+++ Records to process

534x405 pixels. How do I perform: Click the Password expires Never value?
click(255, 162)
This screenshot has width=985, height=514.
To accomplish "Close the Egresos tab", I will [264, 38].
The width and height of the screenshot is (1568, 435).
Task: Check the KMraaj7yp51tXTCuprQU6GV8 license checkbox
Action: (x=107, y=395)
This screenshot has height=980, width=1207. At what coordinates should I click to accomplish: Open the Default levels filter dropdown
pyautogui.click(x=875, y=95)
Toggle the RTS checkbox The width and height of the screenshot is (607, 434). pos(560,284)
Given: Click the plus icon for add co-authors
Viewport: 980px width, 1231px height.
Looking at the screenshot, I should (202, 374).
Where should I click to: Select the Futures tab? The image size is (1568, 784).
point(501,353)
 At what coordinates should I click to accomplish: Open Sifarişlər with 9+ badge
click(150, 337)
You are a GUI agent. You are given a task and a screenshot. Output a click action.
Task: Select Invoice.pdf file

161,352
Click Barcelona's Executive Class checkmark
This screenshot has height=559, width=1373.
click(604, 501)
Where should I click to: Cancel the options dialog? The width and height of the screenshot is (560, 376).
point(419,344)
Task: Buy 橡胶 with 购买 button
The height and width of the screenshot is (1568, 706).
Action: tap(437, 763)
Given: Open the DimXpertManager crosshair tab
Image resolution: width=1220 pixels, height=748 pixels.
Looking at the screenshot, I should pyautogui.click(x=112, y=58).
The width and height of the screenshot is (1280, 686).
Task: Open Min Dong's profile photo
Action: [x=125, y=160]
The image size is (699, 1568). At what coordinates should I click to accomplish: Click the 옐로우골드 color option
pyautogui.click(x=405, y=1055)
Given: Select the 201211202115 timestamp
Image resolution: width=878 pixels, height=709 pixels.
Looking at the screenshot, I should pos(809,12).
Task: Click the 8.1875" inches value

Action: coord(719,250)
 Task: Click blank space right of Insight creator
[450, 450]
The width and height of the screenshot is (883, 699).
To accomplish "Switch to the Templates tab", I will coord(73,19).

++++++

Problem requirements: Without omitting anything, output the entries exactly.

The answer:
534x405 pixels. How do I perform: Click the Password expires Never value?
click(255, 162)
This screenshot has width=985, height=514.
To accomplish "Close the Egresos tab", I will [264, 38].
The width and height of the screenshot is (1568, 435).
Task: Check the KMraaj7yp51tXTCuprQU6GV8 license checkbox
Action: (x=107, y=395)
This screenshot has height=980, width=1207. At what coordinates should I click to accomplish: Open the Default levels filter dropdown
pyautogui.click(x=875, y=95)
Toggle the RTS checkbox The width and height of the screenshot is (607, 434). pos(560,284)
Given: Click the plus icon for add co-authors
Viewport: 980px width, 1231px height.
Looking at the screenshot, I should (202, 374).
Where should I click to: Select the Futures tab? The image size is (1568, 784).
point(501,353)
 At what coordinates should I click to accomplish: Open Sifarişlər with 9+ badge
click(150, 337)
You are a GUI agent. You are given a task and a screenshot. Output a click action.
Task: Select Invoice.pdf file

161,352
Click Barcelona's Executive Class checkmark
This screenshot has height=559, width=1373.
click(604, 501)
Where should I click to: Cancel the options dialog? The width and height of the screenshot is (560, 376).
point(419,344)
Task: Buy 橡胶 with 购买 button
The height and width of the screenshot is (1568, 706).
Action: tap(437, 763)
Given: Open the DimXpertManager crosshair tab
Image resolution: width=1220 pixels, height=748 pixels.
Looking at the screenshot, I should pyautogui.click(x=112, y=58).
The width and height of the screenshot is (1280, 686).
Task: Open Min Dong's profile photo
Action: [x=125, y=160]
The image size is (699, 1568). At what coordinates should I click to accomplish: Click the 옐로우골드 color option
pyautogui.click(x=405, y=1055)
Given: Select the 201211202115 timestamp
Image resolution: width=878 pixels, height=709 pixels.
Looking at the screenshot, I should pos(809,12).
Task: Click the 8.1875" inches value

Action: coord(719,250)
 Task: Click blank space right of Insight creator
[450, 450]
The width and height of the screenshot is (883, 699).
To accomplish "Switch to the Templates tab", I will coord(73,19).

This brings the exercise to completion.